Poco después de que Fernando confesara el crimen, el fiscal solicitó la medida privativa de libertad. Desde entonces está preso en un centro con más de sesenta menores de edad como él y comparte una pieza con otros cuatro muchachos acusados de cometer delitos.

Los vigilantes del centro no permiten las visitas de personas ajenas a la familia. La madre de Fernando, esquiva, apenas pronuncia una o dos frases: “Desde diciembre actuaba muy raro. Había bajado las calificaciones”.

Hasta el día del asesinato, Fernando vivía con su madre y tres de sus siete hermanos. Sus padres, una pareja de escasos recursos, se habían separado hace tiempo.

Le diagnosticaron perturbación psiquiátrica severa.
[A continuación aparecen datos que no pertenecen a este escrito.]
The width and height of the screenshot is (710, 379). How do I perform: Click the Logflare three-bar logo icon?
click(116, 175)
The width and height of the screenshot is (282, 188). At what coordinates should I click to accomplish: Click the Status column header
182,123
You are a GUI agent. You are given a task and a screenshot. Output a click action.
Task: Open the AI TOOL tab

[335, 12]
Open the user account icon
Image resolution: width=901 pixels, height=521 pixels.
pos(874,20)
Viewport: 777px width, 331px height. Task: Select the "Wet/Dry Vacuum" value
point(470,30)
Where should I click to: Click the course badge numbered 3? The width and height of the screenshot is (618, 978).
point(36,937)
Tal vez sólo quería herirlo, fantasea el padre de Kenny. “Pero al ver que ya estaba muy mal decidió que tenía que terminar de matarlo y que nunca encontrarían al culpable si incendiaba toda la casa”. Se imagina escenarios porque la policía no ha podido reconstruir el crimen o quizás ha preferido omitir detalles de la investigación. Desde ese lunes primero de marzo anda dando tumbos porque su apartamento quedó totalmente calcinado por el incendio.

De Valentina tampoco se sabe casi nada. Dos días después del suceso su nombre desapareció de las notas de prensa publicadas en el sitio web del Ministerio Público. Nada sobre su participación en el hecho, nada sobre su paradero.
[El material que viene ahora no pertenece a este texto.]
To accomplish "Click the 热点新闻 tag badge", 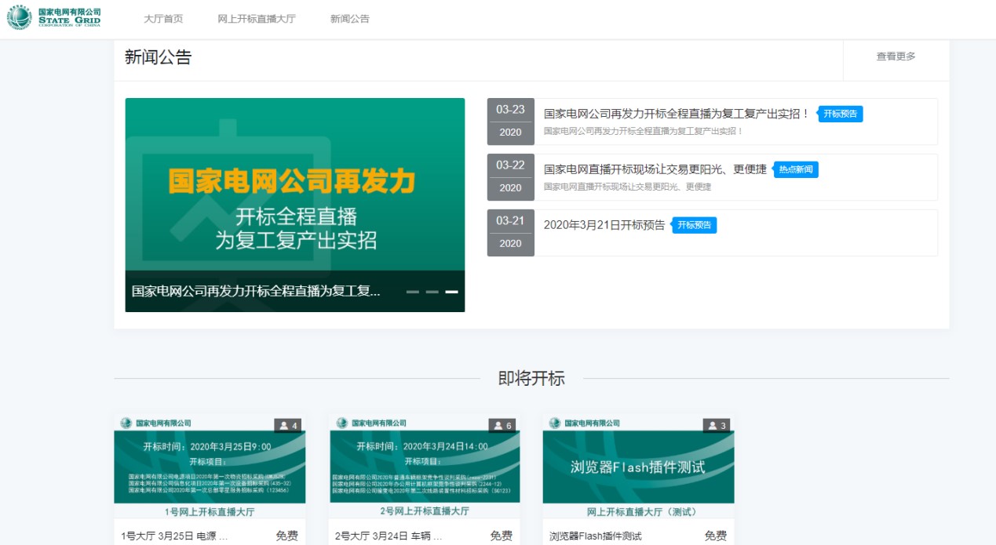I will coord(797,169).
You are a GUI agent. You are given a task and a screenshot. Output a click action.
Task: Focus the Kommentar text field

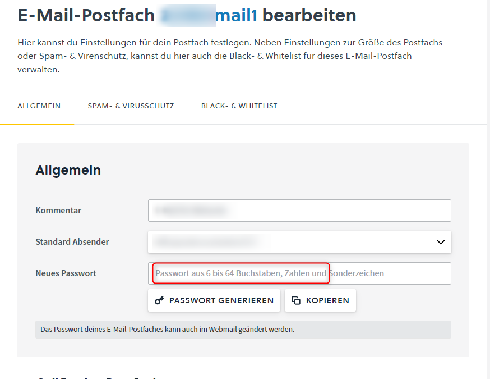[299, 211]
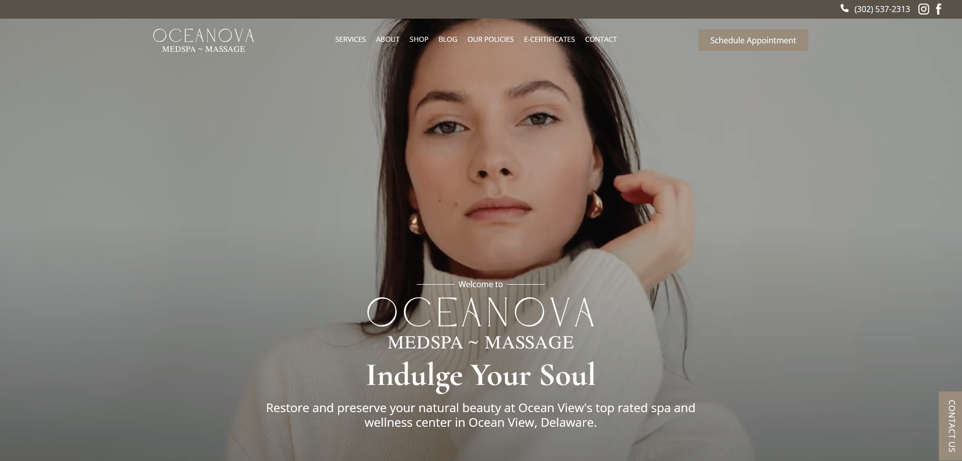Click the Schedule Appointment button
Image resolution: width=962 pixels, height=461 pixels.
pyautogui.click(x=753, y=40)
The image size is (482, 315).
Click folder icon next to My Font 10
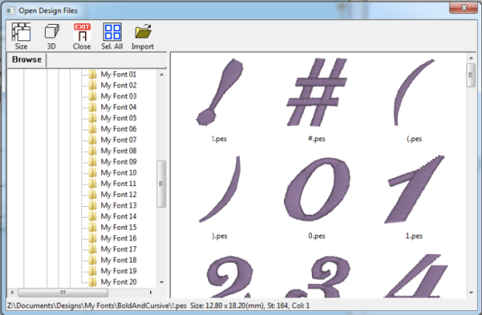click(92, 173)
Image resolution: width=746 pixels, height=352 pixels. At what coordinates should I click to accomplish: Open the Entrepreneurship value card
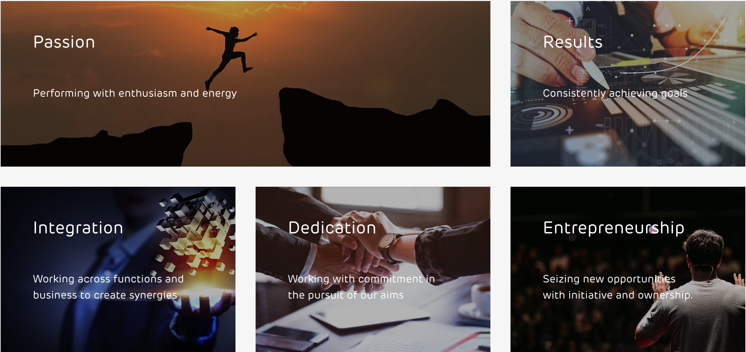(x=628, y=269)
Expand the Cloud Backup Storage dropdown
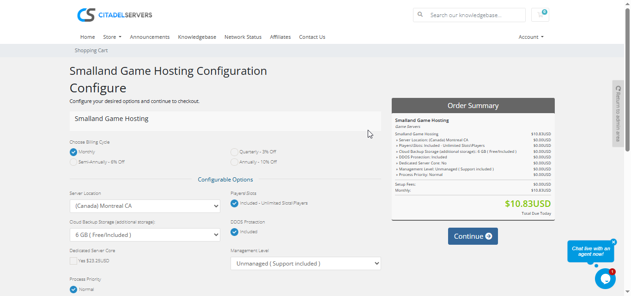 pos(145,235)
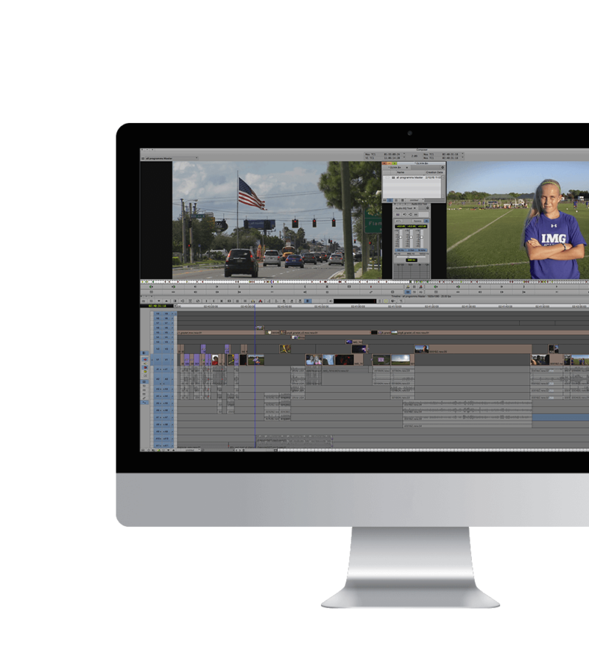Click the highlighted blue timeline toolbar button
This screenshot has width=589, height=658.
pyautogui.click(x=308, y=301)
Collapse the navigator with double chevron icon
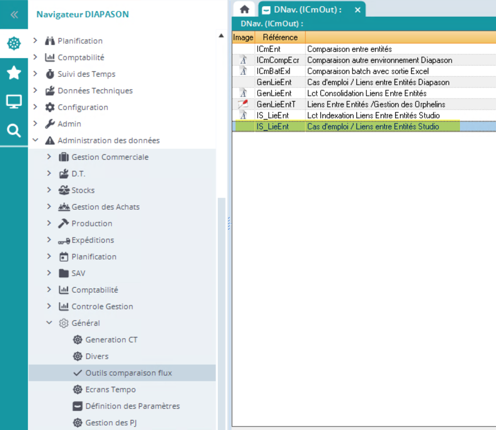496x430 pixels. 14,14
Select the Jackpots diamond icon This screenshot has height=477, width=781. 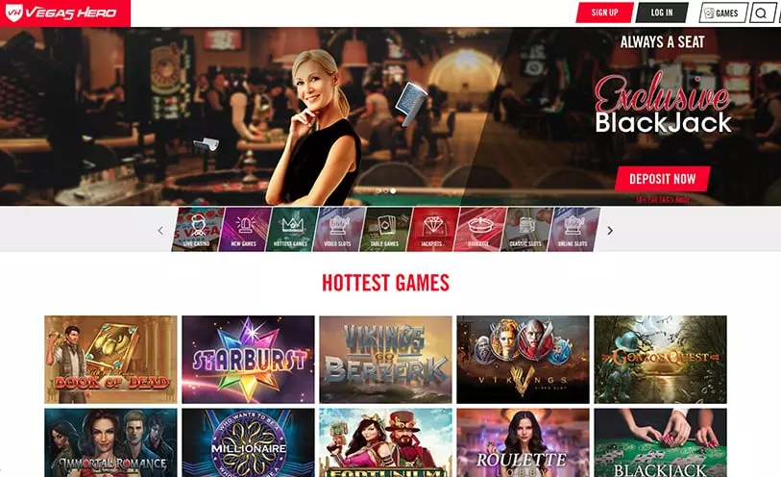coord(432,229)
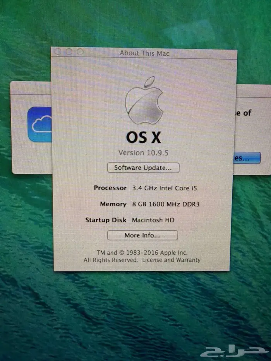
Task: Click the Memory label
Action: (113, 204)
El hermano pequeño de Kenny, cuenta la madre, le sigue preguntando a cada momento “¿Desde allá en el cielo donde Kenny está puede ir hasta Estados Unidos?”, porque piensa en Disneyworld.

Su madre no le ha dicho que a su hermano lo mataron a cuchilladas y que su cuerpo casi queda calcinado entre las llamas ni que el asesino confeso es Fernando, ese amigo que iba a buscarlo al liceo.

El niño todavía no comprende que en Venezuela las muertes violentas son cada vez más cotidianas.

Los nombres de Fernando y Valentina son ficticios, por razones legales.